SOURCE TEXT Block Start

The language of external, abstract obligation tends to separate us from our own inner sense of purpose and our opportunities to inspire collaboration with others. Words like “should”2 introduce a sort of implied ultimatum into our thinking and communication. “I should finish this,” or “I should meditate every day” — well, what if I don’t? How much more constructive for myself if I say “I will finish this,” or “I will meditate every day so that I can think and act more mindfully.”

And when we communicate with others, every “should” shuts down a means for us to create shared mission, when a simple “let’s” can rally and inspire instead.

So, I see little use for “should” in my own life as I pursue my own kindness practice. Directed at myself, it feels like a weapon against self-compassion and personal motivation. Directed at others, it feels like a power play and a disacknowledgement of the value and energy my interlocutor can contribute to whatever goal or context we share.

“Not”

I’ve only just begun to focus on the word “not,” on my intention to avoid it, and on the mechanics of how to do so. Rather than thinking in negative terms, I would rather think positively, using statements that frame things in terms of what I see, feel, want, intend, etc. But my thinking depends heavily on dialectical contrasts, where I want to say something like “does not X, but instead Y.” If “Y” matters more, then why put focus on X at all? While contrast does help create clarity, I’ve started to think that I would rather use positive than negative contrasts (as I am doing even in this sentence by stating it as an active, positive preference).3 Dropping “not” opens up the opportunity to think more consciously about change, growth, evolution, development, etc.

Reduced use of “not” ties into the practice of kindness because it gives greater faith to what or who I am thinking about, rather than what I think about them, or my negative judgements about them. Rather than negating a perception in my own mind, I am trying to look more carefully at that matter from the external point of view. In other words, I only have to say something “is not” or “does not” if somehow, I am combatting something I previously concluded or imagined.

Honestly, I struggled to articulate my thoughts about “not” without saying “not,”and I don’t think they have fully developed. But I do remain convinced with all the certainty of strong intuition that avoiding it, along with “is” and “should,” will make me a stronger, kinder person.

Notes

  1. One exception: don’t drive yourself crazy trying to replace “to be” when it’s just for grammatical purposes, in cases such as “I am going,” “it is raining,” etc.
  2. Their cousins “must,” “have to,” and “need to” have similar effects.
  3. I am thinking of “positive” and “negative” here in philosophical terms rather than meaning “only say nice things and think nice thoughts.” To “posit” is to put something forward or assert it, rather than contradict or negate.

Kind thoughts in the face of Syria’s refugee crisis

I try to focus my writing on positive calls for kindness, on inspiring examples. And at the same time I promote no religion. I will, however, offer this to people who speak about denying refuge to people fleeing violence in Syria, or setting out criteria of allowing only Christians.

Matthew 25:41-43
41 “Then He will also say to those on the left hand, ‘Depart from Me, you cursed, into the everlasting fire prepared for the devil and his angels: 42 for I was hungry and you gave Me no food; I was thirsty and you gave Me no drink; 43 I was a stranger and you did not take Me in, naked and you did not clothe Me, sick and in prison and you did not visit Me.’

The hostility directed at people in need may score political points, but in no way serves the Christianity that many of those promoting it most strongly profess. I believe it demonstrates that religions of hate do not exist–people who use religions as instruments of hate do.

SOURCE TEXT Block End
SOURCE DATA Block Start

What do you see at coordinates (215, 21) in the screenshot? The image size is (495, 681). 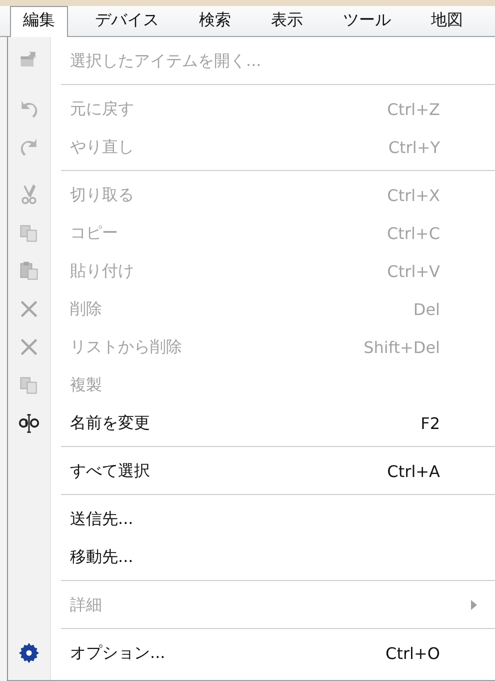 I see `menu-tab: 検索` at bounding box center [215, 21].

SOURCE DATA Block End

* **INSTRUCTION A**: According to the source text, which words are "cousins" of "should" that have similar effects?
* **INSTRUCTION B**: Reproduce word for word the passage of the source text that opens with the words "2. Their cousins" and closes with "allowing only Christians.".

* **TASK RESULT A**: "Must," "have to," and "need to."

* **TASK RESULT B**:
2. Their cousins “must,” “have to,” and “need to” have similar effects.
  3. I am thinking of “positive” and “negative” here in philosophical terms rather than meaning “only say nice things and think nice thoughts.” To “posit” is to put something forward or assert it, rather than contradict or negate.

Kind thoughts in the face of Syria’s refugee crisis

I try to focus my writing on positive calls for kindness, on inspiring examples. And at the same time I promote no religion. I will, however, offer this to people who speak about denying refuge to people fleeing violence in Syria, or setting out criteria of allowing only Christians.